Aún guardo en mi retina esa fotografía de aquellos jóvenes impresa en blanco y negro
en el couché de mis recuerdos. Su
historia –dicen– fue una tragedia, un espanto; estarían enfermos… ¡no!, ¡aquello fue distinto!
Comenzó una tarde en aquella esquina del viejo edificio de
la facultad donde cada tarde se citaban. Una mirada, un beso y el mundo se
suspendía, sólo el otro existía. Pero
aquella tarde, cuando sus bocas se alimentaban la una en la otra, ella notó –algo–un
resplandor, un fuego helado recorriendo su espinazo; no te ama, sus besos son para otra.

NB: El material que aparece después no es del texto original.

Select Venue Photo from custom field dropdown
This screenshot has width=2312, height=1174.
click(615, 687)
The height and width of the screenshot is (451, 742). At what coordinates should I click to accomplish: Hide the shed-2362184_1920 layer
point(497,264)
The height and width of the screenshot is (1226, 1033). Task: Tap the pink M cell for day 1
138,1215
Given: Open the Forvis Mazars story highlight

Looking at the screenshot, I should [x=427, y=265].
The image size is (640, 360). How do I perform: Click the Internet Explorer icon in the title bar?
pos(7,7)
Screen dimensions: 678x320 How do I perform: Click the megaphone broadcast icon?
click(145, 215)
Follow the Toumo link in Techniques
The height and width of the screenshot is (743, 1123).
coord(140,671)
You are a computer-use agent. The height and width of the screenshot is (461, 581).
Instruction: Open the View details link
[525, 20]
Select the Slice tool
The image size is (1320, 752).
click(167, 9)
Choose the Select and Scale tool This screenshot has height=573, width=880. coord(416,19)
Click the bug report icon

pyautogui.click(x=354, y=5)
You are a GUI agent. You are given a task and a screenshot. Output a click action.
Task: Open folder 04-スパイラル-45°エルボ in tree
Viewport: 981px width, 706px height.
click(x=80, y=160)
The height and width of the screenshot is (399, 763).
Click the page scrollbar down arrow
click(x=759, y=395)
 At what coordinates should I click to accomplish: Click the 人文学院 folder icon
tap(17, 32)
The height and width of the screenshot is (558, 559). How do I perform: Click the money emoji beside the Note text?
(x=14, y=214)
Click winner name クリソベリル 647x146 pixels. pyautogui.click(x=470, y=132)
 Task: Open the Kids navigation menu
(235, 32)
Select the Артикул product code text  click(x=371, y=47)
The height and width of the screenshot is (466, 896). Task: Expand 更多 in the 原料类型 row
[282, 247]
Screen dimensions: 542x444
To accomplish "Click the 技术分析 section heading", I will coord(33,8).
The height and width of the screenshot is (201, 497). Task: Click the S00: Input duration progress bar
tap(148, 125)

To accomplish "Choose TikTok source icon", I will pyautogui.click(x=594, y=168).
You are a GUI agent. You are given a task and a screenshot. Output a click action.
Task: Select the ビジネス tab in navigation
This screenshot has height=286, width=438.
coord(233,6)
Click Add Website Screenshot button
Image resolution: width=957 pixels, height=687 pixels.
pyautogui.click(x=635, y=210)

Por un momento, una hebra imperceptible
de tiempo apartó sus labios de los de él. Después, siguió besándole como
siempre. No dijo nada. El percibió la duda, la negación en los ojos de ella.
Tampoco dijo nada.
Aquel fulgor reapareció, aleatoriamente al principio, incesantemente
después. Ella pasaba las noches en vela; no me ama, sus promesas están vacías… El golpeaba con sus puños las mañanas,
maldiciendo al mundo por perderla. Jamás dijeron nada. Unas palabras sin
sentido escritas en tinta roja.
Pero sé, aquel rayo destructor que vi entonces no cesará,
aquella visión –horripilante guadaña espectral– sigue su camino, otro corazón quizás
aguarde.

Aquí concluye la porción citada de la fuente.